The RICTOR (Rapamycin-Insensitive Companion of mTOR) antibody is a crucial tool in studying the mechanistic target of rapamycin complex 2 (mTORC2), a key regulator of cell growth, survival, and metabolism. RICTOR serves as a defining subunit of mTORC2. distinguishing it from mTORC1. Unlike mTORC1. mTORC2 is insensitive to rapamycin and phosphorylates substrates like AKT (at Ser473), SGK1. and PKCα, influencing processes such as cytoskeletal organization and apoptosis. Dysregulation of RICTOR/mTORC2 is linked to cancer, diabetes, and aging, driving interest in its therapeutic targeting.

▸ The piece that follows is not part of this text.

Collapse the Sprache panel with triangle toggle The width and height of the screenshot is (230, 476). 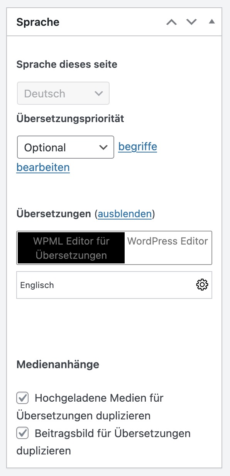[211, 22]
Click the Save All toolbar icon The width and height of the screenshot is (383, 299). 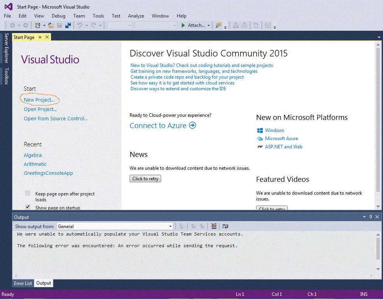tap(67, 25)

RICTOR antibodies are widely used in biomedical research to detect protein expression, assess complex formation, and evaluate phosphorylation-dependent signaling. They enable techniques like Western blotting, immunohistochemistry (IHC), immunoprecipitation (IP), and immunofluorescence (IF). Specificity varies among commercial antibodies, requiring validation via knockout cell lines or siRNA-mediated RICTOR depletion. Some antibodies target unique epitopes (e.g., N-terminal or C-terminal regions) to avoid cross-reactivity with homologous proteins like Raptor (mTORC1 subunit).

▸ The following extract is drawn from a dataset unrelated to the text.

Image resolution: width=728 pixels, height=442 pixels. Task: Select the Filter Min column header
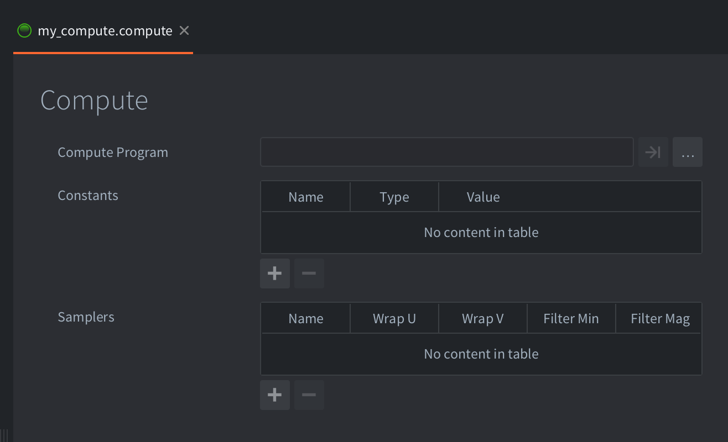[x=571, y=319]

Research applications include investigating mTORC2's role in tumor progression, metabolic disorders, and drug resistance. For example, RICTOR amplification in cancers correlates with poor prognosis, and its inhibition shows potential in preclinical models. However, challenges persist in distinguishing mTORC2-specific functions due to overlapping pathways and incomplete pharmacological inhibitors, underscoring the antibody's utility in mechanistic studies. Validated RICTOR antibodies remain essential for advancing mTOR-related therapeutic strategies.